I had to eliminate some guitars for testing so removed all the arch tops and contoured bodies plus those with bodies too small to mount the device. As it is a six string device out went 7 string and 11 string models. So I was down to 4.
The Gizmotron is set up with 3 wheels for wound strings and three wheels for plain strings, most of my fretless guitars have 4 wound strings and 2 plain strings. Things still work fine but you miss the attack you would get on the third string that is so present on the three lower strings.
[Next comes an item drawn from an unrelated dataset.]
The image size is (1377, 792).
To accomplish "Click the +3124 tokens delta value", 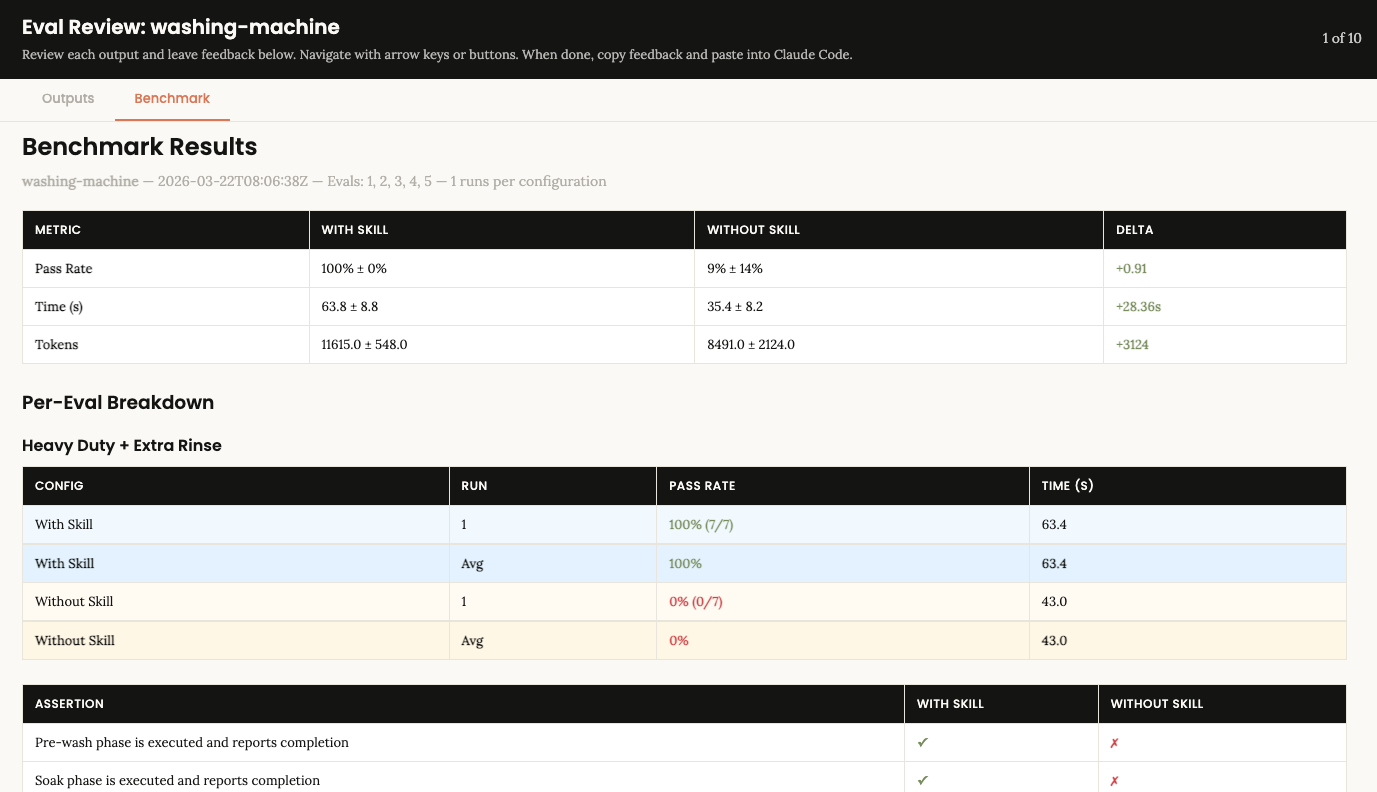I will coord(1133,345).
I temporarily mounted the Gizmotron with double sided sticky tape and tried it out on the four guitars placed on the trusty ironing board. The tape was not strong enough to hold the device for normal playing with the temperature being 30 degrees centigrade (high eighties in old money) and I didn’t want to use the supplied fixtures until I was certain about which guitar would suit it best.
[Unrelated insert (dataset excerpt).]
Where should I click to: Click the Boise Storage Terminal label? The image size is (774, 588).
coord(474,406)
There is a video covering the four guitars I selected to try the Gizmoton out on, but here are the comments about those guitars and the pros and cons I found along the way.
Fretless Fender Stratocaster
Although not pictured the guitar now has a Roland GK3 pickup fitted and this is in the same place the Gizmotron needs to fit, so I took off the GK3. The recommended distance from the nut to the device’s wheels is 25 inches so with the Fender scale being 25 1/2 inches it is pretty close to the bridge.
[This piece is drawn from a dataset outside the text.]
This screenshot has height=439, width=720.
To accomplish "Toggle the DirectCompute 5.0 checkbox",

The Gizmotron worked really well on the Strat, with lovely cello like bowed sounds.
Well apart from spoiling the look of the crop circle motif the strings on the guitar are very low and close to the body. I could not get the Gizmotron low enough to strike the strings correctly. The sound produced was rather weak, so not suitable for this guitar.
Editor’s Note: The next day I found I could get the Gizmotron mounted much lower on the guitar by outriding the mounting plates. It is now permanently mounted on the Crop Circle, sounds really great. Video coming soon.
Two reasons for this guitar not to be a contender: First, there is no way to mount the device on the guitar body and secondly the Kahler bridge is so close to the bridge pickup the wheels of the device cannot operate between them.
Well I thought I was onto a winner here, plenty of room for mounting, string height good, RMC piezo pickup in the bridge so I could drive it through a Roland VG99 and acoustically the Gizmotron performed well.
I wanted to see if the piezo pickup picked up any motor rumble so I plugged it into an amp, no sound from the motor at all.
Then I tried playing the Gizmotron, there was this awful sound of the strings being rubbed by the serrated wheels, totally unusable.
Here it is in all its glory, all four guitars with the Gizmotron.
Note: Play in HD
This device is just as good as you imagine it to be, you can play it gently or get those lovely bow attack sounds with a little more pressure.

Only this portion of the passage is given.